Many years ago, my wife lent a former colleague a large sum of money to divert the various wolves at his door. The toothy vanguard of the slaverers was the IRS, which had not had a nibble of the smallest knucklebone for several years.
A year later, passing through, we dropped by his home for coffee. His silence on the matter implied that financial disaster still loomed, so we tactfully forbore to raise the question of the loan. But he told us proudly that he had spent a large sum on getting financial advice – of which the most memorable suggestion was that he should purchase a mobile home trailer so that he and his family could go on vacation more cheaply. We can only assume that the advisor was silent about paying off debts to friends like us, who could not themselves actually afford a vacation at the time. A decade later, we have had no return from our eleemosynary investment.
I often wondered why he thought paying $500 for financial advice was a good investment of money he did not have. Why not buy a book? But that was before so-called self-help books became the best-sellers. If all these authors are so good at making money, then why are they wasting time writing books which, I know from personal experience, gives limited fame and even more limited fortune?
Last time I checked out the local bookstore for this column, the self-improvement authors had conscripted such luminaries as Attila the Hun, Winnie the Pooh and Jesus Christ to lend their names to the trite fatuities that pass for inspiration in these benighted modern days. Now, the Beardstown Ladies continue unabashed despite the failure of their claims to stand up to closer audit. However there is new if somewhat gelatinous grist for the mill with Wall Street Wit And Wisdom, a slim volume that wastes shelf space not far from Shakespeare On Leadership, a selection of quotes marred by simplistic ‘translations’ of the original pith. More interestingly, Die Rich and Tax Free seems to harmonize well with one that could almost have been written by Agatha Christie, How to Inherit Money.
Working with animals
As I browsed, the Dow was downing rapidly, so Bear Market Baloney seemed to be carrying its own rebuttal in its title. But for more baloney with bears, Winnie the Pooh has added two new titles to his repertoire.

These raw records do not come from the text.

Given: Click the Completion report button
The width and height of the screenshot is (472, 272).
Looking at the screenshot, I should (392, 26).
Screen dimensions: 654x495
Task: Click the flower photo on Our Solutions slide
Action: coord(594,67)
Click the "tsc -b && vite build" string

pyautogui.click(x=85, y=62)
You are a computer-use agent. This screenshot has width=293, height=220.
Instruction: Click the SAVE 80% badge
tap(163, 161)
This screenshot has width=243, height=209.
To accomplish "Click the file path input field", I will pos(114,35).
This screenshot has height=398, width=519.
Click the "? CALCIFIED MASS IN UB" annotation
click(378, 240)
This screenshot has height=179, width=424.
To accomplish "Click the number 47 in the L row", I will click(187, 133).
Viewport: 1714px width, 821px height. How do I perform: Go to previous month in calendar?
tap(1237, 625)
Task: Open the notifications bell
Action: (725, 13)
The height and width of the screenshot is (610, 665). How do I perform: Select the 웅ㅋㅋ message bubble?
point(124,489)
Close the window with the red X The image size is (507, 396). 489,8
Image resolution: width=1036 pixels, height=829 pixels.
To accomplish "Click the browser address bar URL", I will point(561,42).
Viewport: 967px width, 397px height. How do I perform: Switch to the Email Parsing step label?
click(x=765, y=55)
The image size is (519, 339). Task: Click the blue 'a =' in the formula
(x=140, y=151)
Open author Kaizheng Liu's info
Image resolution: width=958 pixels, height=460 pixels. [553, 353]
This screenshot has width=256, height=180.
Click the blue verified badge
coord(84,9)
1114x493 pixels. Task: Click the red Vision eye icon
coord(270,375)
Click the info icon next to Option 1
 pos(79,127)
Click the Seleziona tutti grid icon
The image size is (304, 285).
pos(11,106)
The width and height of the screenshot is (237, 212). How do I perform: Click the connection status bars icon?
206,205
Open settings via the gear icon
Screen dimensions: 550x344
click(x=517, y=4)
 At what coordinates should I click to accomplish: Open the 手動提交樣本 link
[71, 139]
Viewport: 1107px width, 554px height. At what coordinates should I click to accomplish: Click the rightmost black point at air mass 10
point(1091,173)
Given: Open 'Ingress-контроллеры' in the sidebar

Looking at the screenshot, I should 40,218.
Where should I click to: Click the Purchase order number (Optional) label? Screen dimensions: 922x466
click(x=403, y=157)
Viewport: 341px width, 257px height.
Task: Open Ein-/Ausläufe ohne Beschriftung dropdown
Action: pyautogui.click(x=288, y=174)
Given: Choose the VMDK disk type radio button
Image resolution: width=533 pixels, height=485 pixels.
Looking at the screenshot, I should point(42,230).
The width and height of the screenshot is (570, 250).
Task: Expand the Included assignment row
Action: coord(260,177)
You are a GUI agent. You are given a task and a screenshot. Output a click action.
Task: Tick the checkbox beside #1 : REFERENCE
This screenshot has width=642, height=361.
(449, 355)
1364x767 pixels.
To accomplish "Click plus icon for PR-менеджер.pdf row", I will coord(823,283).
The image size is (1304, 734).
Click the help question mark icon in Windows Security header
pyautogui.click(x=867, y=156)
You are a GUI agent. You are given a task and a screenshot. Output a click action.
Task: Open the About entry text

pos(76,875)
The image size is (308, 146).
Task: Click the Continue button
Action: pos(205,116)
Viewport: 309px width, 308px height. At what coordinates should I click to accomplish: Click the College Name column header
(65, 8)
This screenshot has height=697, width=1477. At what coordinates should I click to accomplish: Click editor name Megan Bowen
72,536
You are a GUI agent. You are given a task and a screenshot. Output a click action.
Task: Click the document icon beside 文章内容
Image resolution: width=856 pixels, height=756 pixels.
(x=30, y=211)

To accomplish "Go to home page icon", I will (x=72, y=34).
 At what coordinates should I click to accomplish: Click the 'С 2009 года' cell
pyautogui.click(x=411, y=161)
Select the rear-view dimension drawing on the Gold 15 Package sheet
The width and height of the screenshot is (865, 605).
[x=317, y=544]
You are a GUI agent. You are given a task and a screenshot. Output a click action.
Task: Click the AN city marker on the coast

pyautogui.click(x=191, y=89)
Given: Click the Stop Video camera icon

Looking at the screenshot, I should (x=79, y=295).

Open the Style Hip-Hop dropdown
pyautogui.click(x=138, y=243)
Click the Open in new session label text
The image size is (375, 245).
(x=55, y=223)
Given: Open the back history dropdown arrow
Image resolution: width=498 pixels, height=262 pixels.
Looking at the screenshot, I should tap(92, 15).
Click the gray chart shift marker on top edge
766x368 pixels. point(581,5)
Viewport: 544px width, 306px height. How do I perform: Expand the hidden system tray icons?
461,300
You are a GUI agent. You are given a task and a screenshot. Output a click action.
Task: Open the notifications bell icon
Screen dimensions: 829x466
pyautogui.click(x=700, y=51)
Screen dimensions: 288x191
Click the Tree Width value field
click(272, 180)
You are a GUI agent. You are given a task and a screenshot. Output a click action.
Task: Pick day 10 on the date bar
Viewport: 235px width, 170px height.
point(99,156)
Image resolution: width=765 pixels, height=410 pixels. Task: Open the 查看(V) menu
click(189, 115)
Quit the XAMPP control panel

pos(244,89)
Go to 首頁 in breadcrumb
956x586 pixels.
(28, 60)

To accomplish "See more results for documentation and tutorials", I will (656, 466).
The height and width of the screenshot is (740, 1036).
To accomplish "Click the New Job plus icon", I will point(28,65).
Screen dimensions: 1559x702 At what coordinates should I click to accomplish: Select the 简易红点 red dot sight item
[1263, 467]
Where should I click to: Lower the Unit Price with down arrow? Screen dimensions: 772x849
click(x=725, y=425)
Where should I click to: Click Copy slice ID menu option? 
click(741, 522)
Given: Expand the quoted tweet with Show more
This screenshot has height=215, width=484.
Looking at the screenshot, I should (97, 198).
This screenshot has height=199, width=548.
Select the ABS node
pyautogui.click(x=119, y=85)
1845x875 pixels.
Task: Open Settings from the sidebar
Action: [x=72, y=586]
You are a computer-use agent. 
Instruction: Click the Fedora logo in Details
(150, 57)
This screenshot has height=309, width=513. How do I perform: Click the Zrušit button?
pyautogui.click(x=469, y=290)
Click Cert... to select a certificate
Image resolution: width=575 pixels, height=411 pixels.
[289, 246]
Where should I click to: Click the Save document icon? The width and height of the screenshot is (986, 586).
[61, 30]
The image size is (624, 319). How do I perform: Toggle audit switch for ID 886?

As I remember, the amiable ursine was best known for getting his head stuck in honey jars – a fairly potent metaphor for people getting hooked on an ever-soaring index, but this aspect seems to be missing from the works.
However, for pet-lovers, there is a regular menagerie of other zoological inspirational aspirants such as Swim With the Sharks Without Being Eaten Alive, The Pig and the Python, and intriguingly, but one suspects uselessly, Teaching the Elephant to Dance.
In the same vein, but introducing the macho wing of the advisors, is Lions Don’t Need to Roar. This pandering to the self-image of the Wall Street mouse-rider as the mighty hunter continues with A Journey Into the Heroic Environment: The Hunter and the Hunted. Joining in the Conan-the-Broker vein are The Rogue Warriors and Leadership Secrets of the Rogue Warrior. Having squeezed Sun Tze’s Art of War for all its dubious relevance, there are now no less than four editions of the Book of the Five Rings, which purports to relate a Japanese classic on individual combat to modern business life. But when Samurai worriers lost, they did not run off with huge options and pay-offs – they disemboweled themselves. It would probably do no end of wonders for corporate leadership if this principle were rapidly reintroduced but it would take a very serious market correction before we could get it on the agenda. Still Calpers might be interested.
Now, one would hate to personalize, but just as a good ale needs no bushel, good authors don’t need to festoon their title pages with degrees. So Financial Freedom on $5 a Day by Chuck Chakrapani, MSc PhD CIM, is never going to be at the top of my beach-time reading list.
Nor would Gay Money, Gay Finances in a Straight World send out the right signal from the deck chair. Straight Finances in a Crooked Wall Street strikes me as entirely more appropriate, but I haven’t written it yet. Anyway, the whole point about money is that it is ungendered, which is why Suddenly Single, Savvy Investing for Women or A Girl Needs Cash clearly have more to do with marketing than imparting advice.
Perhaps my favorite was the reprint of John Paul Getty’s How to Be Rich, which I hope tells it like is: strike oil just as the auto age gets going and let the money flow. It certainly has more of the ring of truth than the hair oil inherent in a self-help book like The Wealthy Barber. In my experience, even the most hands-on rich guys and gals do not delve in others’ dandruff. Although they may well sell snake oil to the purchasers of the best-seller lists, if it pays enough. Personally, I’m off to start writing The Gay Animal Lover’s Guide to Unarmed Combat on Wall Street.